E é isso, meu querido, e é isso que me fez trabalhar para que a gente pudesse, hoje, assinar este projeto de lei, fazer uma conversa com o presidente do Senado, Renan Calheiros, com o presidente da Câmara, Aldo Rebelo, com os líderes do governo, porque agora a tarefa é de todos nós. Viu, Nuzman? Agora é pegar você, o Vital, pegar os atletas, pegar cada líder de cada partido político, pegar o líder do governo, o presidente da Câmara e mostrar para eles a importância deste projeto, que não pode ficar mofando.

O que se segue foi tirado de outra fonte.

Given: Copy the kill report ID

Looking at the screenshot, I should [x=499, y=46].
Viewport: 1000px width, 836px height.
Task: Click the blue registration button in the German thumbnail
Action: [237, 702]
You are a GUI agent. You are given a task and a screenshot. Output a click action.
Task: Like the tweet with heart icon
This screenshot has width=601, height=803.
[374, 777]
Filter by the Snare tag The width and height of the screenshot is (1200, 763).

Se é verdade que desde 83 que você briga por isso, e em 2006 saiu o Projeto, agora ele pode ser aprovado em 40 dias, em 50 dias, em 60 dias. Agora é obrigação não apenas do Presidente da República fazer o Projeto, é obrigação de cada atleta neste país, é obrigação de cada dirigente neste país, é obrigação de cada um de nós conversar com os nossos deputados, sem ter preferência eleitoral, sem ter opção ideológica, cada deputado ali tem um voto, independentemente de ser de direita, de esquerda ou de centro. E o que nós queremos não é saber se o voto é de esquerda ou de direita, o que nós queremos saber é que a Lei de Incentivo ao Esporte tem que ser aprovada para o bem do esporte amador do nosso país.
Muito obrigado. Boa sorte a vocês e que consigamos o nosso intento.